____ Trecho do texto

O problema é que, por causa da MiCo, os programadores programaram indisciplinadamente e chamaram uma variável contendo data de, por exemplo, XYZ. Alís, uma das MiCos é que em geral as linguagens de programação, como (desculpem citar tanta miséria) C ou Pascal não têm o tipo primitivo "data" - Java tem pelo menos este, através de uma classe - e, aliás, nem o tipo "moeda", que provavelmente aparecem em 95% de todos os programas do mundo. Com isso, é necessário examinar cada programa e deduzir o que ele faz, para se descobrir quais XYZ contêm uma data...

Haja MiCO! O que nos leva a mais uma MiCo: é dificílimo e caríssimo descobrir o que faz um programa mal programado e mal documentado. E outra: o computador é a única máquina para a qual se pode projetar e com a qual se pode produzir coisas mal feitas (no caso, software) que funcionam.

Insistindo: compreendendo-se a essência de um computador, isto é, ser uma máquina abstrata e forçar um pensamento lógico-simbólico no usuário ou programador, pode-se entender a origem de todas as MiCos.

Mais um exemplo: se alguém faz musculação 8 horas por dia todos os dias úteis da semana, fica com um corpo de gorila (e provavelmente mentalidade também...). E se for forçado a pensar algoritmicamente, lógico-simbolicamente durante 8 horas por dia, como é o caso de um programador ou infeliz usuário constante de um computador? Aposto que não vai ficar com músculos no cérebro, mas também aposto que isso não passará em brancas nuvens.

________

#### Tarefas
[A] No trecho sobre programação, qual linguagem tem o tipo "data" por meio de uma classe?
[B] Dê sequência ao trecho sobre programação a partir da última frase, no mesmo tom.

____ Registros extraídos

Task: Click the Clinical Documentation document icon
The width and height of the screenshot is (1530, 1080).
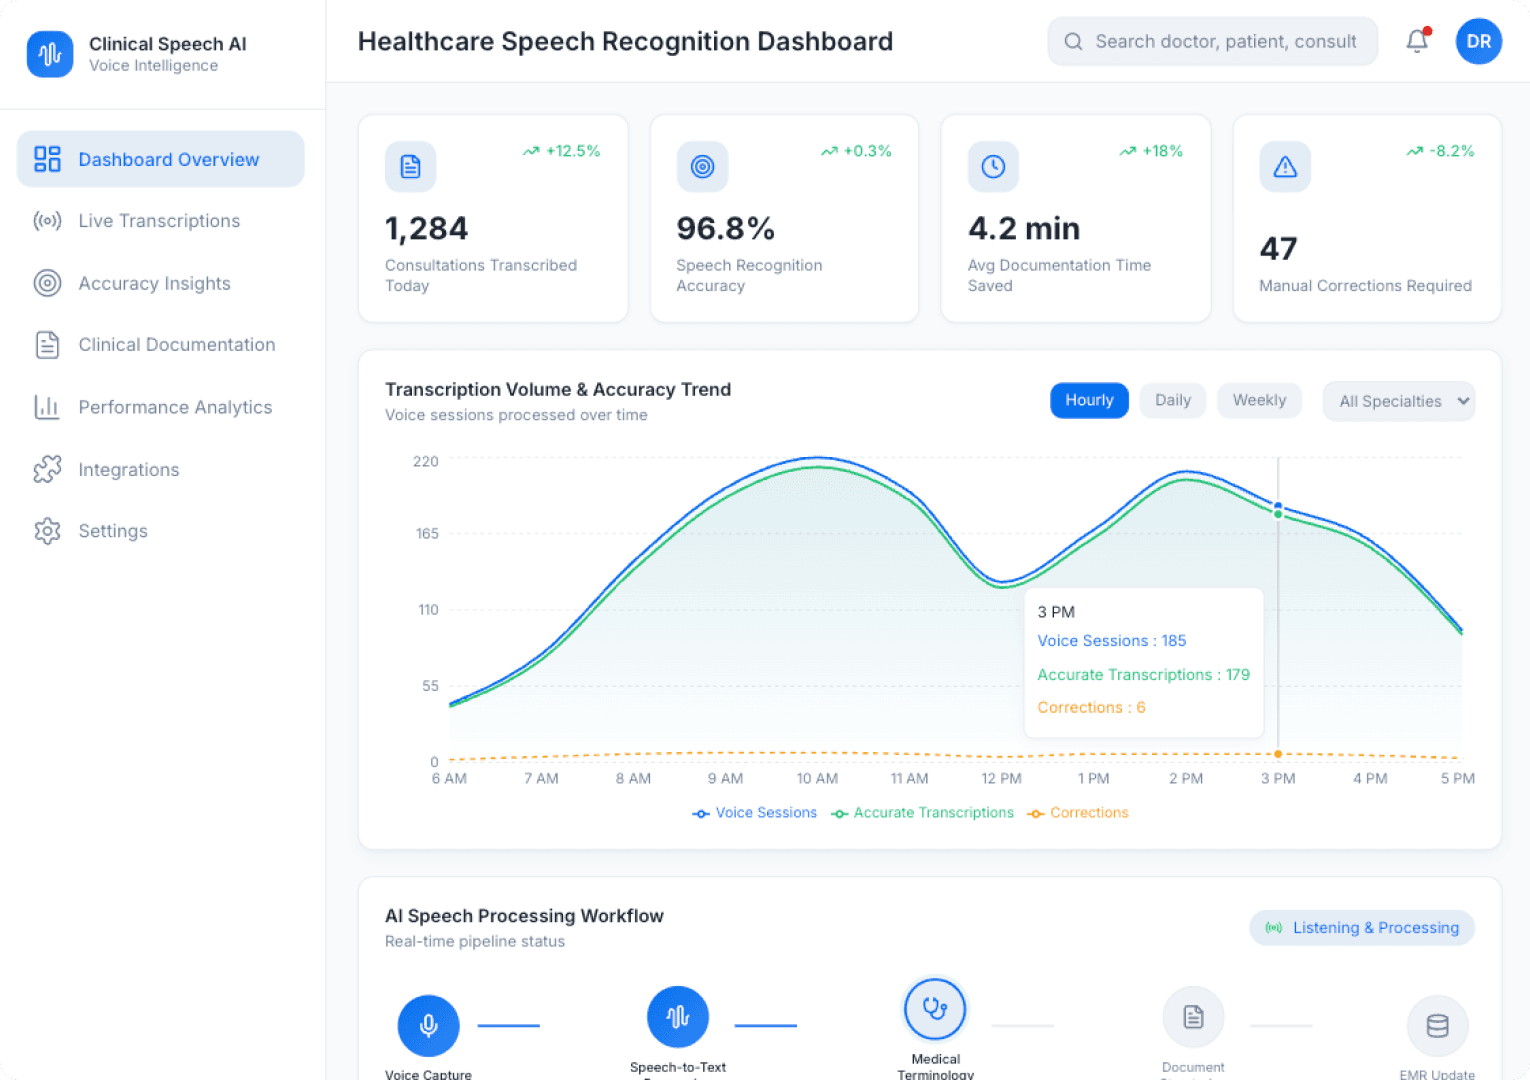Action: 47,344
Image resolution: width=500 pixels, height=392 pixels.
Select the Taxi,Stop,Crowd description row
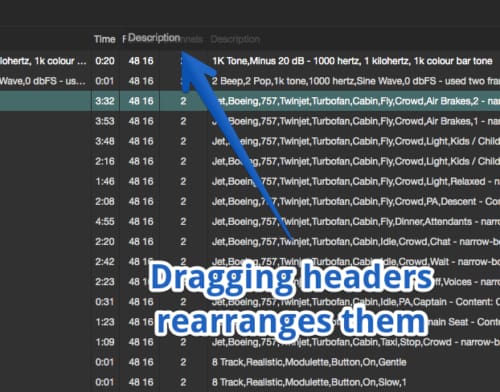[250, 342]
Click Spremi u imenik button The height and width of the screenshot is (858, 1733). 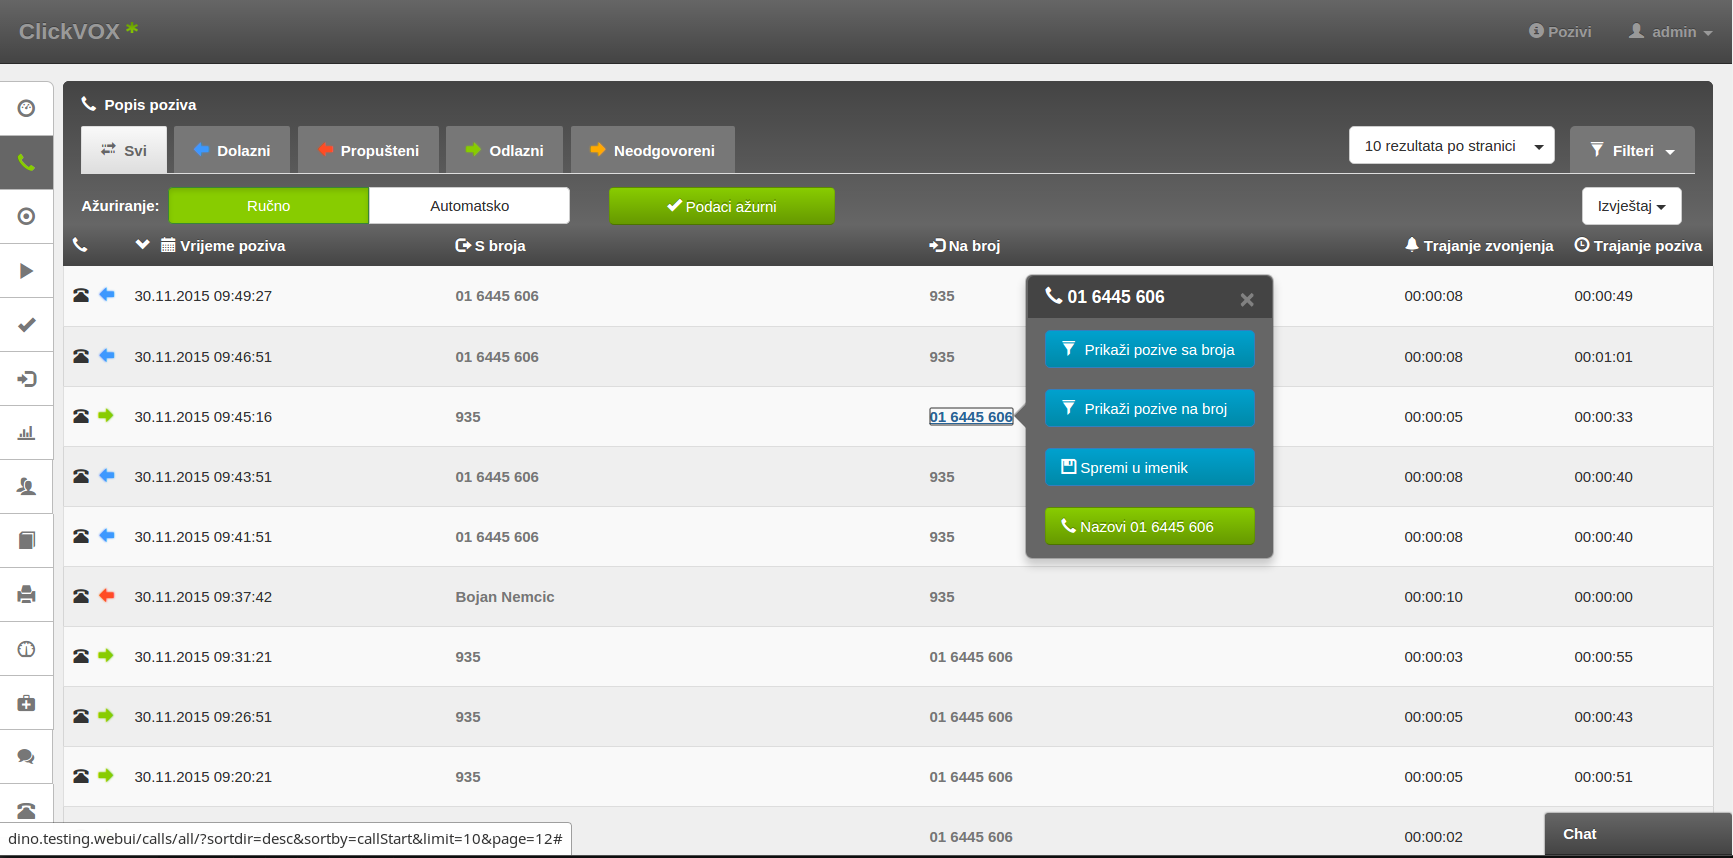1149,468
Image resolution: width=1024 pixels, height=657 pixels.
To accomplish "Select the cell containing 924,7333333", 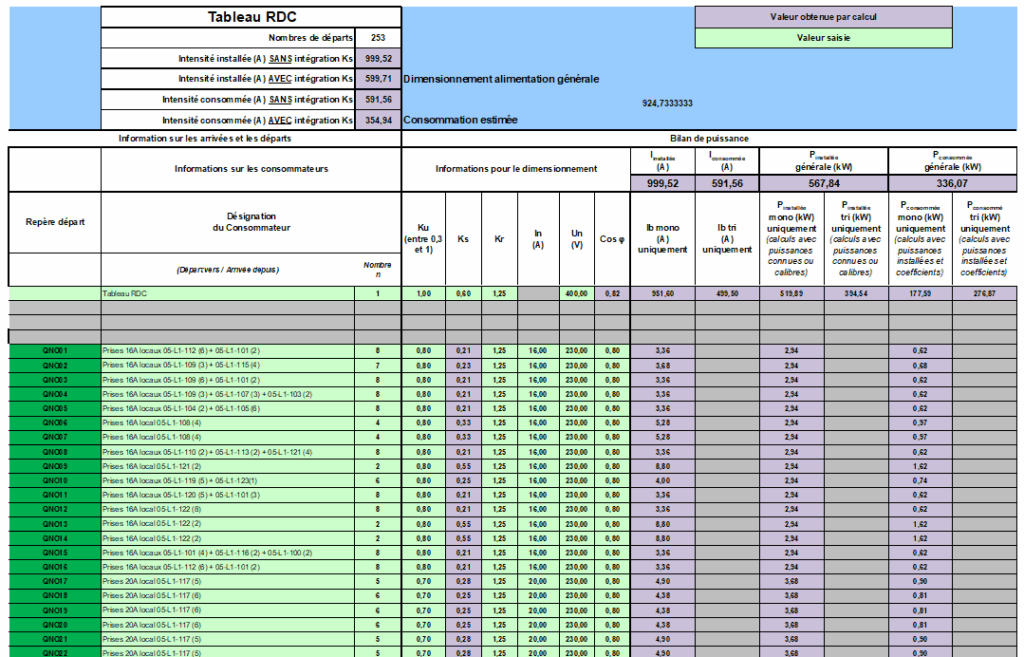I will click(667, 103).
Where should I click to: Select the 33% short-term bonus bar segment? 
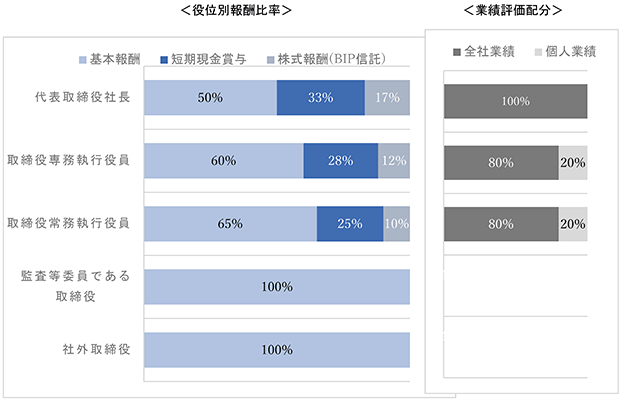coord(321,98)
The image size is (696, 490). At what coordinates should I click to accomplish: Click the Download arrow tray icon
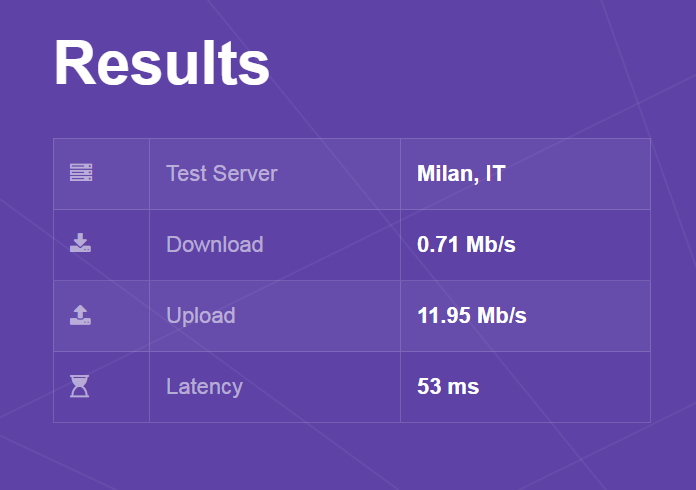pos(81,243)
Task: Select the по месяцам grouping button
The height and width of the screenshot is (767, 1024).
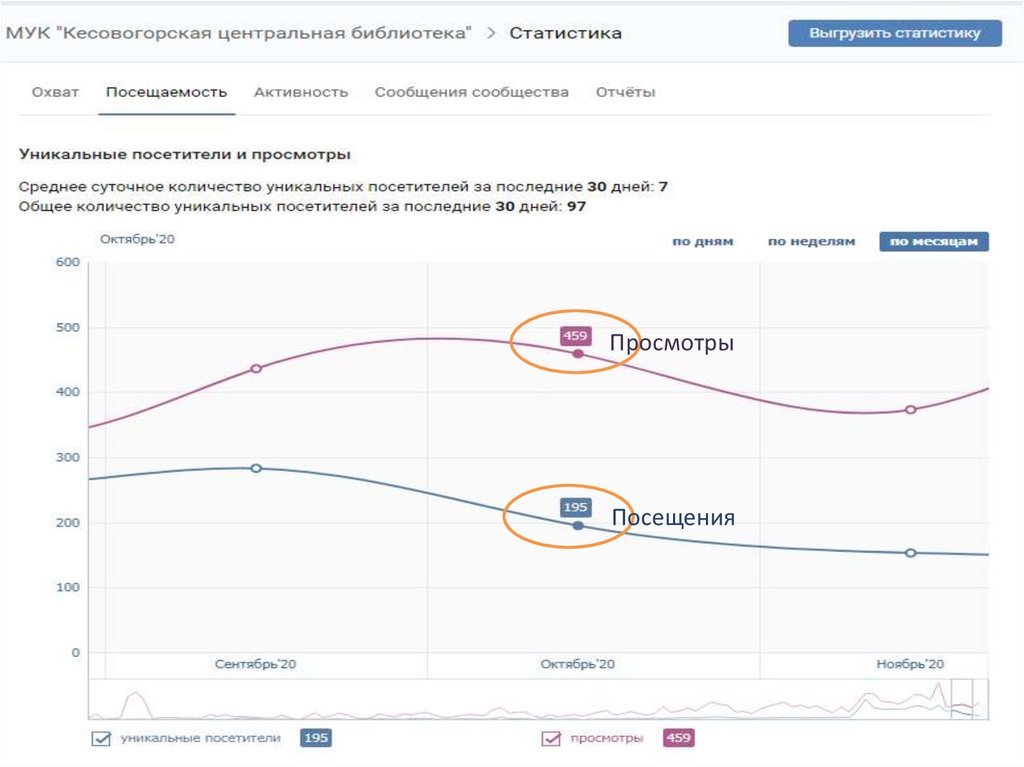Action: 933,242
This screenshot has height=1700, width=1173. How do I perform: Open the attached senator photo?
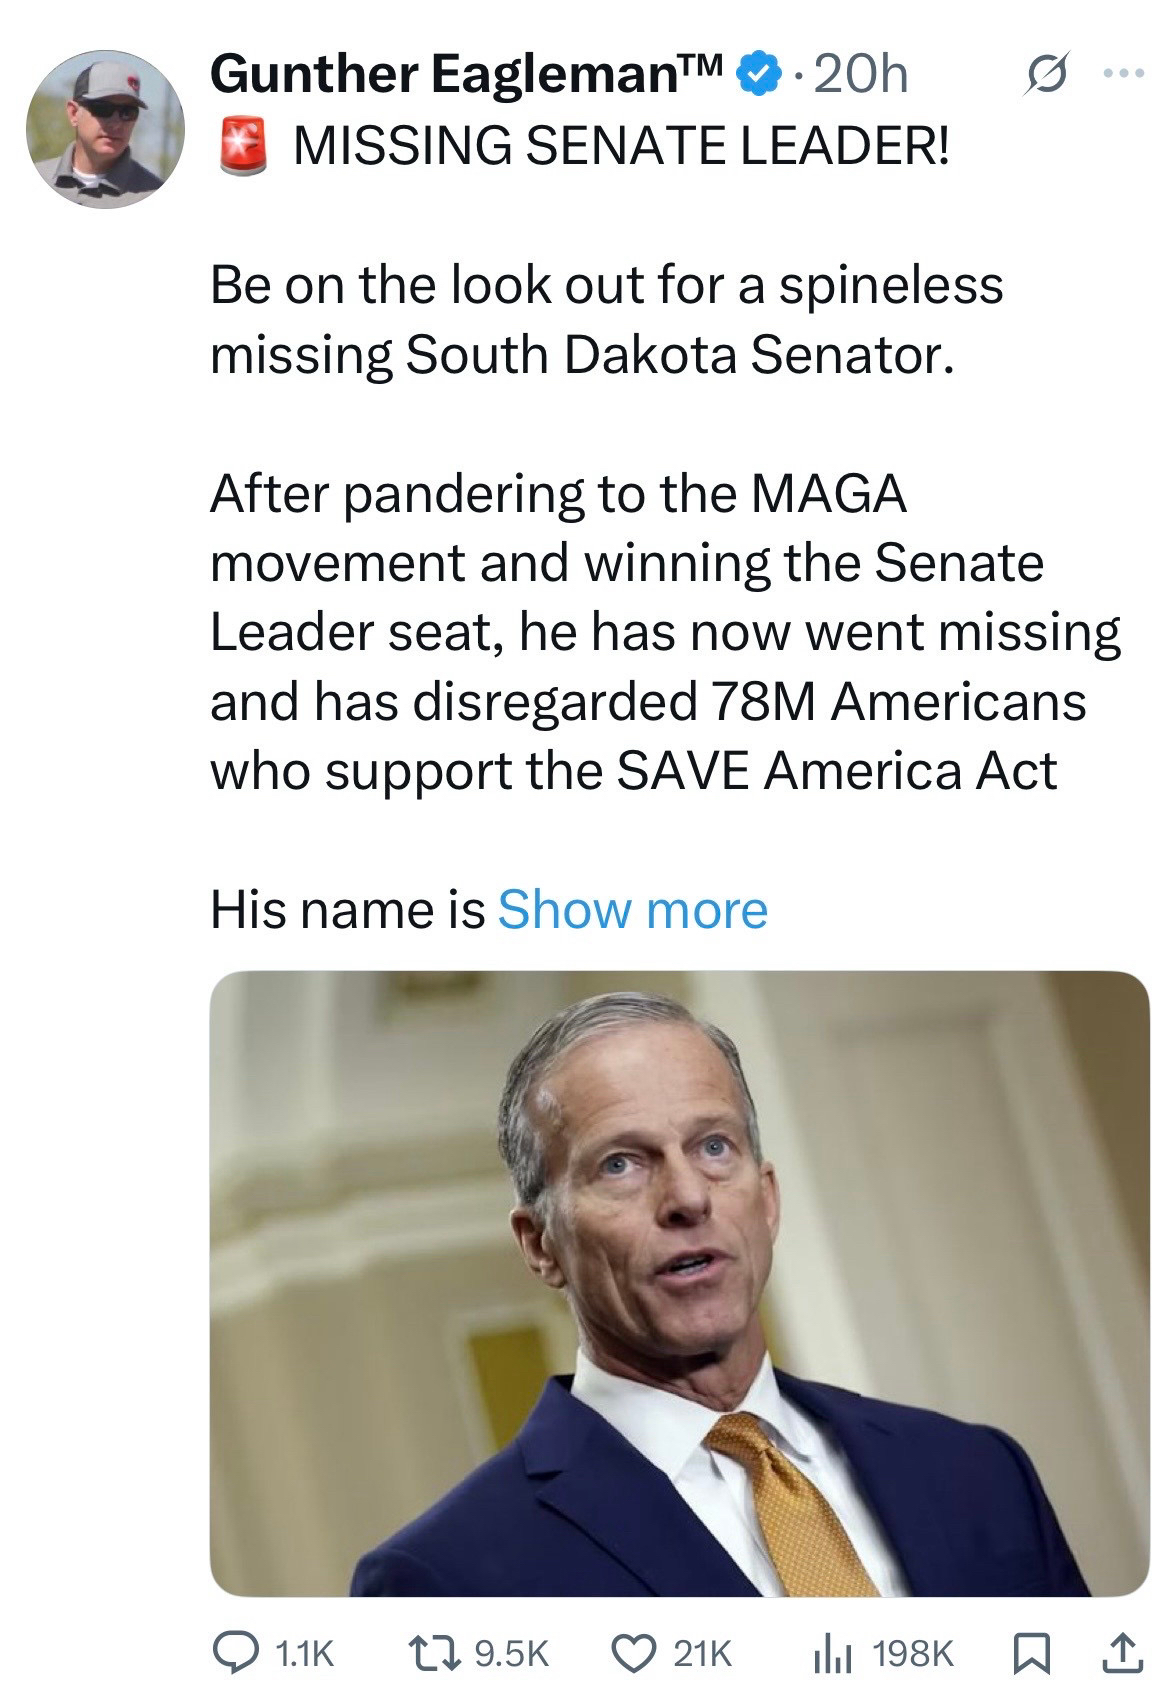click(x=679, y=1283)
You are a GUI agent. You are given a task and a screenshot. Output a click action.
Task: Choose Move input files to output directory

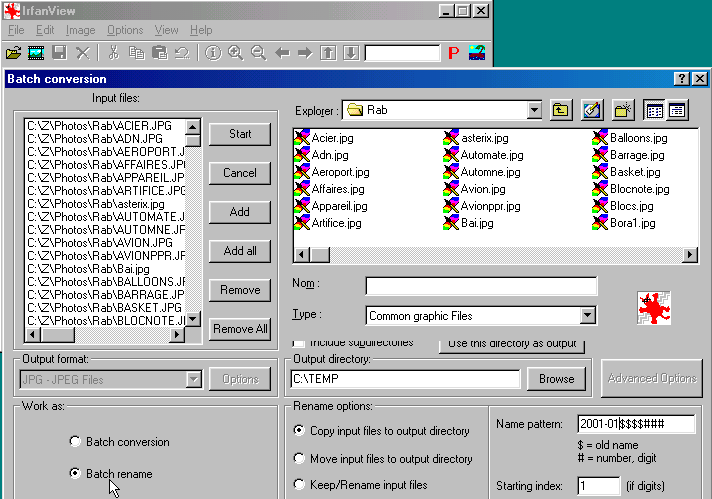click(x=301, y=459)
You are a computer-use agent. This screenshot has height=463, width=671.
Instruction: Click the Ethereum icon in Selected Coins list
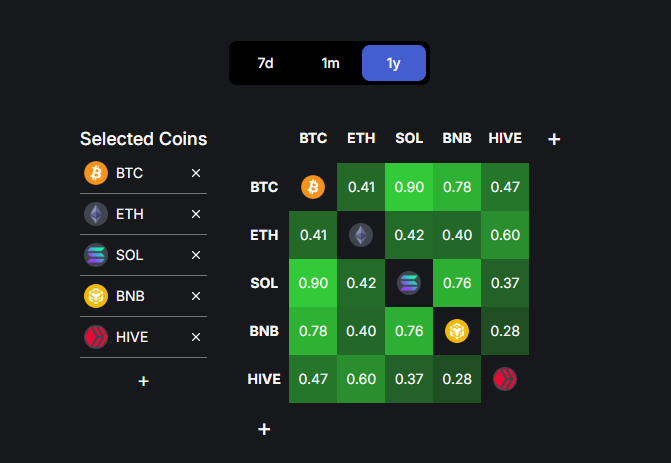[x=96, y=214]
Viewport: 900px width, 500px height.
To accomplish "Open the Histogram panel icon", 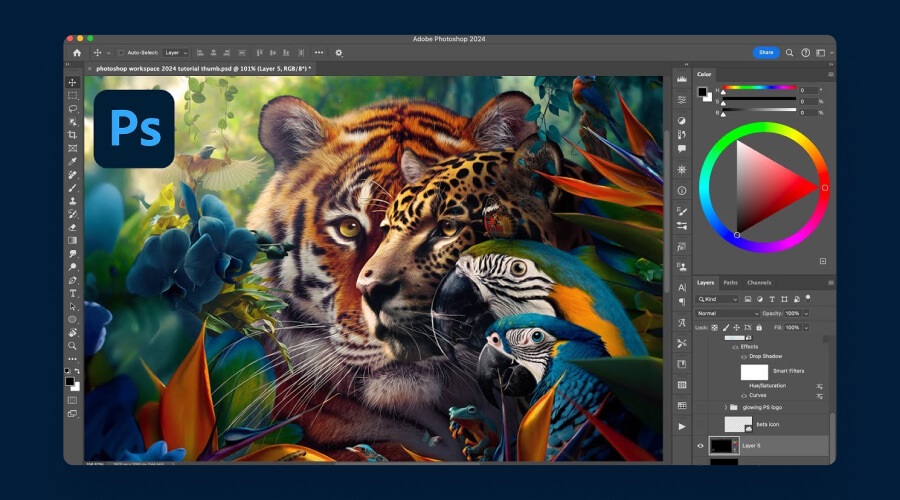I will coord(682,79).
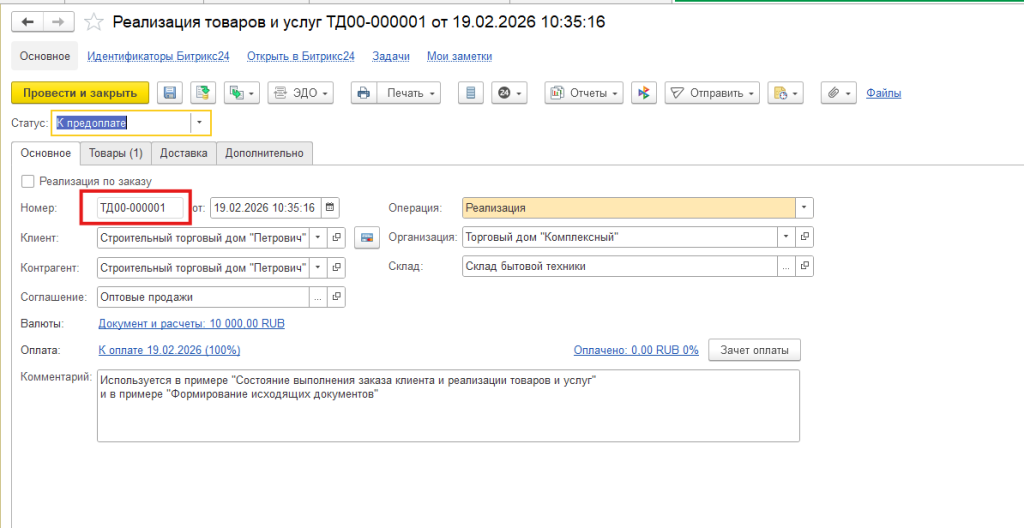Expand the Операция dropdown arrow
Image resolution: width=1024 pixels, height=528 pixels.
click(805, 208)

________

#### Respostas esperadas
[A] Java.

[B]
Afinal, o ser humano incorpora todas as suas vivências (daí a violência na TV induzir atitudes agressivas, como já foi suficientemente provado). O resultado são alguns dos sintomas da SPD descritos no 1° parágrafo. Assim, por exemplo, anti-sociabilidade pode ser compreendida pelo fato de o computador ser uma máquina determinista, isto é, totalmente previsível (quando funciona direito), e as pessoas não.

Conjeturo que uma outra conseqüência, que noto em mim mesmo, é rigidez de pensamento, por exemplo compreendendo-se somente o que é formulado com coerência lógica.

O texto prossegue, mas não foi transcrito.